Menteri Nusron Bagikan 507 Serifikat HGB buat Warga Penjaringan Jakut
9,7 hektare yang dihuni oleh warga Penjaringan merupakan aset milik Pemprov Jakarta.
Menteri Agraria Tata Ruang dan Badan Pertanahan Nasional (ATR/BPN), Nusron Wahid membagikan 507 Sertifikat Hak Guna Bangunan (SHGB) terhadap warga tanah warga Kampung Nelayan Muara Angke, Pluit, Penjaringan Jakarta Utara. Pemberian SHBG itu sebagai bentuk kepada warga memiliki kekuatan hukum menempati lahan milik Pempov Jakarta.
"Ini dulu daripada enggak punya kekuatan hukum dengan sekarang ini ada sertifikat, sudah ditempat semuanya mempunyai kekuatan hukum," kata Nusron dalam sambutannya di lokasi acara, Minggu (16/2).
Walaupun penerbitan SHGB memiliki umur 30 tahun dan bisa diperpanjang hingga 20 tahun setelahnya sama-sama memiliki kekuatan hukum yang setara dengan Sertifikat Hak Milik (SHM).
Pemberian sertifikat ini juga sebagai bentuk kepastian kepada warga agar pemerintah tetap bisa memberikan perlindungan kepada masyarakat dalam hal pertanahan.
"Negara tetep bisa melindungi warga negaranya dengan memberikan sertifikat tetapi aset dan kekayaan pemprov tidak hilang dan tidak terurai. Tapi bapak-bapak dan ibu-ibu mempunyai kekuatan hukum yang kuat karena SHGB dan SHM itu status hukumnya sama dimata negara," jelas Nusron.
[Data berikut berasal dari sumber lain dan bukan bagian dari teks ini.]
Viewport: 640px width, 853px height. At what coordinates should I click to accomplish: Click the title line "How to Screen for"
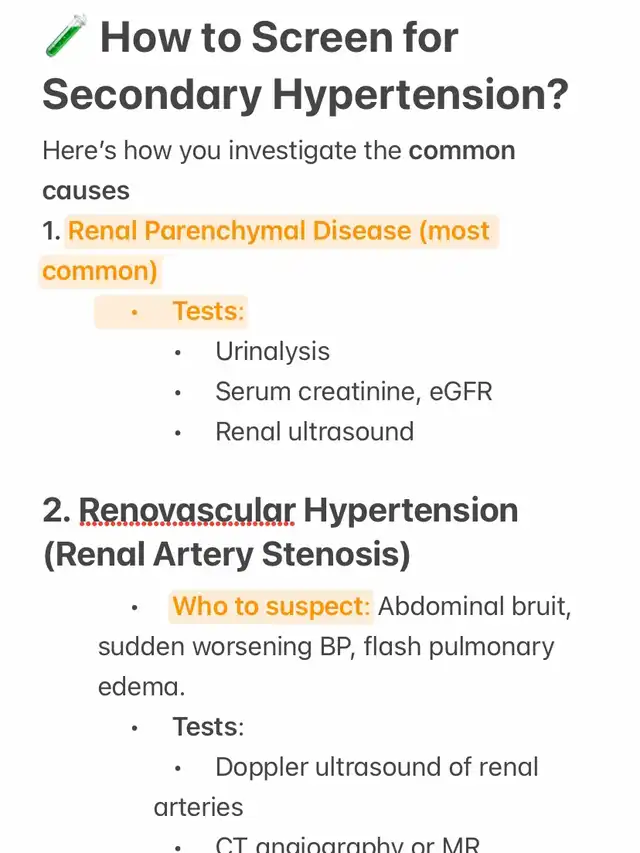point(279,40)
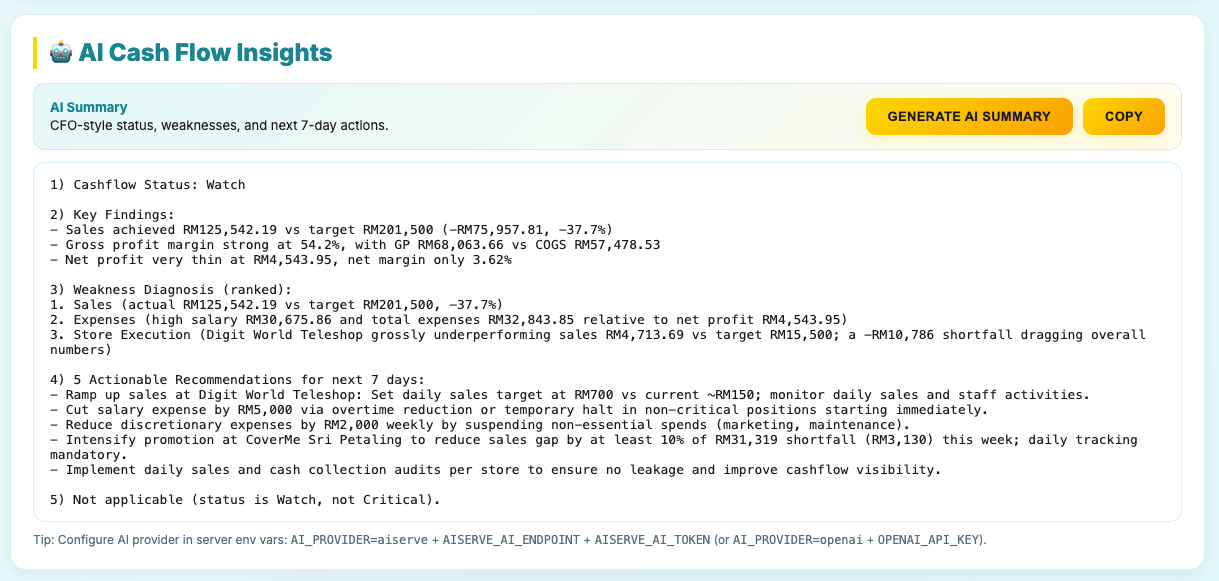The height and width of the screenshot is (581, 1219).
Task: Copy the AI summary text
Action: 1123,116
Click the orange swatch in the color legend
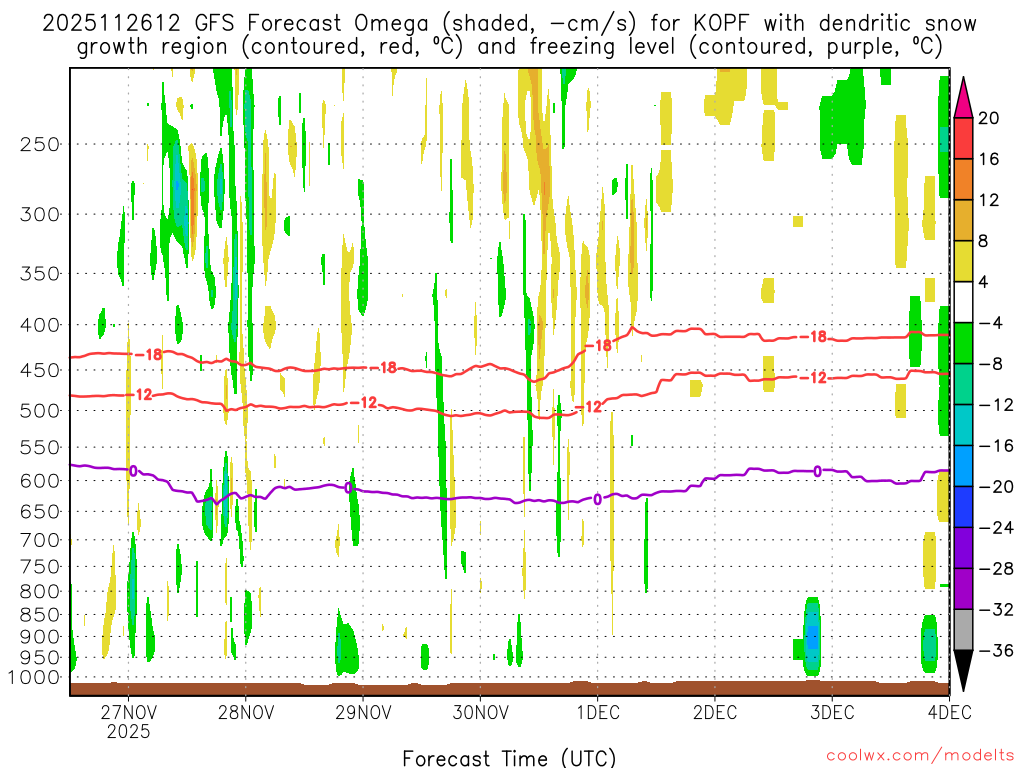The image size is (1024, 768). coord(964,179)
Di kesempatan terpisah, Nusron menjelaskan tanah seluas 9,7 hektare yang dihuni oleh warga Penjaringan merupakan aset milik Pemprov Jakarta. Namun karena seiring berjalannya waktu, lahan tersebut mulai banyak dihuni masyarakat yang didominasi bekerja sebagai nelayan.
"Ini masalahnya udah kadung, kalau digusur jadi masalah, ya kan, dan juga belum tentu digusur nanti dipakai untuk apa jadi masalah gitu," ucap Nusron.
"Sehingga dengan adanya ini, maka ini menurut saya solusi ini. Solusi tripartit antara Pemprov, antara masyarakat dengan BPN. Jadi yang pertama ini Pemprov punya keinginan baik, menjawab keinginannya, tuntutannya masyarakat, kemudian dilegitimasi oleh BPN," tambah dia.